Bruckheimer's first few attempts at television were disastrous. Dangerous Minds (1996) made the classic mistake of trying too hard to mimic its film progenitor, and Soldier of Fortune, Inc. (1997) finally overestimated America's interest in killing foreigners. Then he hired Jonathan Littman, the Fox executive who oversaw The X-Files and Beverly Hills, 90210, to run his TV company and instructed him to develop a show about a crime-scene-investigation lab. "We basically said we wanted to make Quincy for people who don't need an oxygen mask," Littman says. "We go into the body, making it almost three-dimensional. We have made TV director-centric as well as writer-centric. TV is moving toward high definition. We'd all better develop a more visual attitude."

To emphasize the importance of director-driven TV, Bruckheimer hired film director Danny Cannon (Judge Dredd, I Still Know What You Did Last Summer) for CSI and also made him a writer on the show. "We're doing feature television," says Carol Mendelsohn, an executive producer on CSI and a co-creator of CSI: Miami. "The one thing Jerry Bruckheimer said to us from the beginning is, 'When people are surfing, I want them to stop and say, "That's a Bruckheimer show."' Brand identification--that's what we strive to do."

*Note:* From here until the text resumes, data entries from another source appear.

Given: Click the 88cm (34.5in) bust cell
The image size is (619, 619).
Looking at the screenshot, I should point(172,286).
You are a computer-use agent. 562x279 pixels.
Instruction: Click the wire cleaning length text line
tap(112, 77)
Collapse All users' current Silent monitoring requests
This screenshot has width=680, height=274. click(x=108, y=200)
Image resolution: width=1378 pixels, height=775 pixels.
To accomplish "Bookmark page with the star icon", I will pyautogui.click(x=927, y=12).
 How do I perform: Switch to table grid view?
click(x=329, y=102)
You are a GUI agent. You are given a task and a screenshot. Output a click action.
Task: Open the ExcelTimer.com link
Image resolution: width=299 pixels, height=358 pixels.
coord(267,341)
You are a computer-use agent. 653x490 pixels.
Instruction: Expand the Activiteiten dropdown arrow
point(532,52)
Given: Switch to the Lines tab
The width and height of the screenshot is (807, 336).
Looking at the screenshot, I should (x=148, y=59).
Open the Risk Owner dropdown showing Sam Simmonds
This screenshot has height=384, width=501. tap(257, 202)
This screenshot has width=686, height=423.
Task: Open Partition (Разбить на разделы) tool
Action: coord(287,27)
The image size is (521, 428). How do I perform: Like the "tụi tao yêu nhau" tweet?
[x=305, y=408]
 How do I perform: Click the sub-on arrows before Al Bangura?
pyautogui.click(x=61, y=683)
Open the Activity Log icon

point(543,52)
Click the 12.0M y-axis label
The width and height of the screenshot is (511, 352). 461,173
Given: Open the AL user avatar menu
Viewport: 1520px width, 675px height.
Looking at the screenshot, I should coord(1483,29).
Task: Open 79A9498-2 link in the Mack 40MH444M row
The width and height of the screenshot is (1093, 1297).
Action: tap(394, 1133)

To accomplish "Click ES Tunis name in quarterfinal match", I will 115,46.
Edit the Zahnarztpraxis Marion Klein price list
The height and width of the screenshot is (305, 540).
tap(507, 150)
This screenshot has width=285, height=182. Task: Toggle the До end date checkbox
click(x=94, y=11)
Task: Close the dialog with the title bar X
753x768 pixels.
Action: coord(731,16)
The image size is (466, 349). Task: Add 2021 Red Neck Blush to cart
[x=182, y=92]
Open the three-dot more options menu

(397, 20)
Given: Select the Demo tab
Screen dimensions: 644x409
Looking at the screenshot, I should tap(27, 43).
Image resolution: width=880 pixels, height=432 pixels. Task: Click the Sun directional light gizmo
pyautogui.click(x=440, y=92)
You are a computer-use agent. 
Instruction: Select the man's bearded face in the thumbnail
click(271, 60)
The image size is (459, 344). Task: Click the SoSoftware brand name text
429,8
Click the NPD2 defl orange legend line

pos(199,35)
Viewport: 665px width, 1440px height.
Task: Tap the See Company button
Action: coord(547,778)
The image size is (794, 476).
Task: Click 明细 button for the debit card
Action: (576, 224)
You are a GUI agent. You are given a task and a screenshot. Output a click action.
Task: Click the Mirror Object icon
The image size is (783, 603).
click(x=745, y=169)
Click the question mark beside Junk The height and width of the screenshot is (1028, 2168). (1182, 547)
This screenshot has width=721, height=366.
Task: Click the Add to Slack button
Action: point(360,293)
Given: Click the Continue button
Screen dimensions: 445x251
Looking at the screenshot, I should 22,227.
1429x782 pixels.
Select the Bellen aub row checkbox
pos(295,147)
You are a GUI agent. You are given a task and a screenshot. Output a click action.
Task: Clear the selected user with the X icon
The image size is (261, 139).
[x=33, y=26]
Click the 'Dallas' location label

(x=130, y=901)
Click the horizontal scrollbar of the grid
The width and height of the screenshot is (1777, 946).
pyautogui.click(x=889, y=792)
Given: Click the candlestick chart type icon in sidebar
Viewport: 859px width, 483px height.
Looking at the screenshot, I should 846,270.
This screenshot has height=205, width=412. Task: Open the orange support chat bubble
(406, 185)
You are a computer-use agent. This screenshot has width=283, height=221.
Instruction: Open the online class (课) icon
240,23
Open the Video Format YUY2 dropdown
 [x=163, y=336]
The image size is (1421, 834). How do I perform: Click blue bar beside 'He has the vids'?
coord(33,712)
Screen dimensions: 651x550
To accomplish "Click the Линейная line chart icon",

They're able to accomplish this because many of their directors, set designers, costumers and even makeup artists come from movies. "We have all this expertise and talent we draw on for our features," Bruckheimer says. "Some of these art directors weren't getting a chance to move up. We've been able to corral guys who are feature directors who needed a break and are about to explode." Explode, they hope, a planet or two in the next Bruckheimer feature.